Chovia. Um ventinho frio me levou a fechar as janelas. O idoso costuma sentir mais frio. Meu pai, nordestino, já com mais idade, vivia muito agasalhado aqui no Rio durante o inverno. Chamava atenção na rua: cachecol, camisa de lã, luvas … O rosto quase encoberto pelo cachecol. Lá ia ele, com a cara meio sofrida já bem conhecida no bairro . Está sentindo tanto frio assim? lhe perguntou certo dia um vizinho. Claro, lhe respondeu, isto aqui é uma Noruega. Por que não fica em casa então? Preciso exercitar as pernas. Na rua é que vejo gente. Para mim, gente é fundamental. Sabe, tentando descobrir o outro. Quem vai ali? Um exercício nada fácil , mas que me atrai .Um homem com suas esquisitices .
Com um casaco pesado, pus-me naquele dia a olhar a rua de uma das janelas Quase deserta. Habitualmente bem movimentada. Guardas-chuvas abertos.Apenas uma garoazinha, mas persistente. Hoje, não dá mesmo para sair, concluí. Caminhar com uma bengala e com um guarda-chuva me bate insegurança. Já passei por isso. Situações bem aflitivas vivi, me desequilibrando. E, por umas três vezes, tombei na calçada escorregadia , sem conseqüência maior, felizmente.

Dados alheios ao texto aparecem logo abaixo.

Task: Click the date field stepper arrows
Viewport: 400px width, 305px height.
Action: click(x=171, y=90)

Ando com certa preguiça para ler e escrever Não tenho fôlego, por exemplo, para ler um romance mais robusto de autor não conhecido. Releio, é verdade, poemas guardados na memória e no coração. Ah, a poesia. Sem ela…Tão bom quando se faz companheira em nossas viagens, mesmo momentâneas , tomadas pela angústia.

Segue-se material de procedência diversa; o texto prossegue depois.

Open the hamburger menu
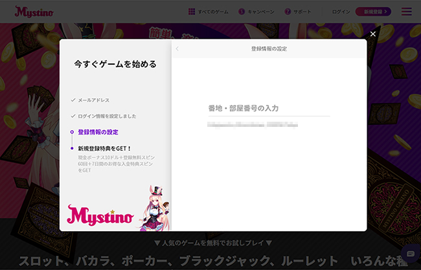This screenshot has height=270, width=421. tap(406, 12)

Está ficando difícil me ocupar em casa. Leitura do jornal logo que acordo, futebol na TV ( que saudades do Maraca!), computador aberto à procura de novidades dos meus interesses.
Sentado numa poltrona da sala, me flagro de repente olhando para uma linda árvore da Felicidade, perto de uma janela. Deus meu, como ela está linda! Veio há um bom tempo, bem pequeninha, aqui para casa. Hoje, bem cuidada ,quase dois metros de altura! Firme, altiva a dominar a sala. Me desculpe , me dirigindo a ela , quase não tenho dado atenção a você. Não liga não, tenho meu tempo todo tomado com o trabalho aqui em casa. Estudo muito, sou professor, como deve saber: preparo de aulas, correção de trabalhos escolares …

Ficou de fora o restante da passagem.